How to complete this task » Your task is to retype every entry exactly, omitting nothing.
****************************************
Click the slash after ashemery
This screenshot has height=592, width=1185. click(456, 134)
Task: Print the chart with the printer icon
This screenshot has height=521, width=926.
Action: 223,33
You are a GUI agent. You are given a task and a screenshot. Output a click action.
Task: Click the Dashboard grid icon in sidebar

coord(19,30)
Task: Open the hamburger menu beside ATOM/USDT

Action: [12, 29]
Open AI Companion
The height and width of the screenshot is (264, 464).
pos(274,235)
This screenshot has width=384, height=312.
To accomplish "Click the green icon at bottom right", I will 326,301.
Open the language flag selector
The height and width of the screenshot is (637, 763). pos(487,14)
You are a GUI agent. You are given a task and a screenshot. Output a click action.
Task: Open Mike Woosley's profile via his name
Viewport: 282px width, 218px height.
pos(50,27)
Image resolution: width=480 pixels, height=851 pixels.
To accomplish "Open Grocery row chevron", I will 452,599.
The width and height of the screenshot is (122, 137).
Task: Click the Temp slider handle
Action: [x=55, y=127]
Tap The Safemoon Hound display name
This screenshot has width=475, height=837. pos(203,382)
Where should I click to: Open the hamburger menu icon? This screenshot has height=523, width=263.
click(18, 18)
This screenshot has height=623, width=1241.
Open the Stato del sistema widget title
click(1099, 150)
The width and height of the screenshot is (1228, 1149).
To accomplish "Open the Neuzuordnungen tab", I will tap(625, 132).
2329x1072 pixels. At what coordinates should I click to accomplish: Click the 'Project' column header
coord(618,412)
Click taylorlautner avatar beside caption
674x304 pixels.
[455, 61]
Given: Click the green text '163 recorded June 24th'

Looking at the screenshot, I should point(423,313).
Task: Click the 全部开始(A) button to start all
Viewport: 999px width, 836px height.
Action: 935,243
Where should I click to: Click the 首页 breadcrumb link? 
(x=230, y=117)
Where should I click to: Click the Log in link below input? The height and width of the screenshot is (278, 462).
****************************************
Exercise answer »
Click the slash after ashemery
This screenshot has height=592, width=1185. click(456, 134)
Task: Print the chart with the printer icon
This screenshot has height=521, width=926.
Action: 223,33
You are a GUI agent. You are given a task and a screenshot. Output a click action.
Task: Click the Dashboard grid icon in sidebar

coord(19,30)
Task: Open the hamburger menu beside ATOM/USDT

Action: [12, 29]
Open AI Companion
The height and width of the screenshot is (264, 464).
pos(274,235)
This screenshot has width=384, height=312.
To accomplish "Click the green icon at bottom right", I will 326,301.
Open the language flag selector
The height and width of the screenshot is (637, 763). pos(487,14)
You are a GUI agent. You are given a task and a screenshot. Output a click action.
Task: Open Mike Woosley's profile via his name
Viewport: 282px width, 218px height.
pos(50,27)
Image resolution: width=480 pixels, height=851 pixels.
To accomplish "Open Grocery row chevron", I will 452,599.
The width and height of the screenshot is (122, 137).
Task: Click the Temp slider handle
Action: [x=55, y=127]
Tap The Safemoon Hound display name
This screenshot has width=475, height=837. pos(203,382)
Where should I click to: Open the hamburger menu icon? This screenshot has height=523, width=263.
click(18, 18)
This screenshot has height=623, width=1241.
Open the Stato del sistema widget title
click(1099, 150)
The width and height of the screenshot is (1228, 1149).
To accomplish "Open the Neuzuordnungen tab", I will tap(625, 132).
2329x1072 pixels. At what coordinates should I click to accomplish: Click the 'Project' column header
coord(618,412)
Click taylorlautner avatar beside caption
674x304 pixels.
[455, 61]
Given: Click the green text '163 recorded June 24th'

Looking at the screenshot, I should point(423,313).
Task: Click the 全部开始(A) button to start all
Viewport: 999px width, 836px height.
Action: 935,243
Where should I click to: Click the 首页 breadcrumb link? 
(x=230, y=117)
Where should I click to: Click the Log in link below input? The height and width of the screenshot is (278, 462).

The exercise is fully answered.